§ **EXERCISE MATERIALS**:
######
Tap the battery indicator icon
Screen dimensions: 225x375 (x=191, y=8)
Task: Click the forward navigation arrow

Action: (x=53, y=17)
######
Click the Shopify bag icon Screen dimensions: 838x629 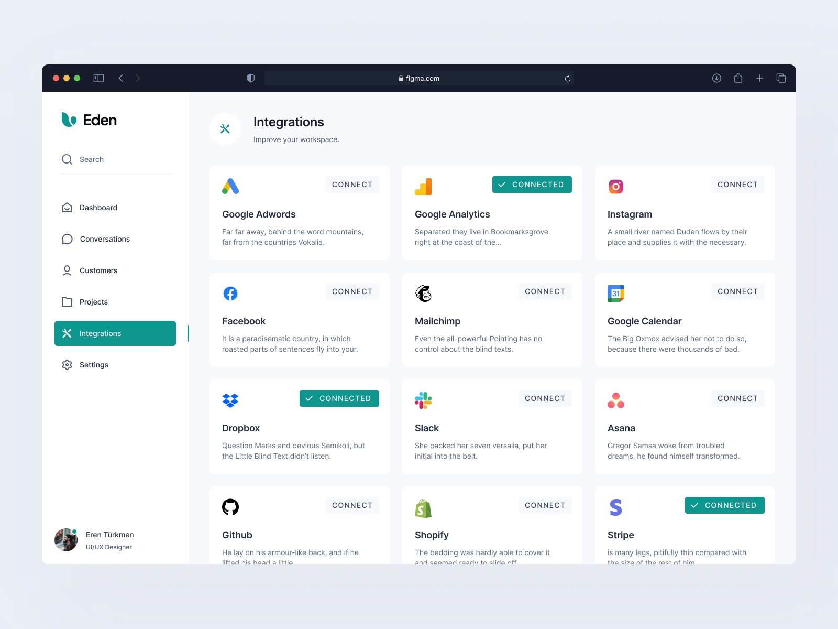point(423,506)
######
§ **EXERCISE OBJECTIVE**: Update the data between the lines holding "Tap the battery indicator icon" and "Action: (x=53, y=17)", inclusive, by replacing "forward navigation arrow" with "back button" and keeping everything else the same.

§ **ANSWER TO THE EXERCISE**:
Tap the battery indicator icon
Screen dimensions: 225x375 (x=191, y=8)
Task: Click the back button

Action: (x=53, y=17)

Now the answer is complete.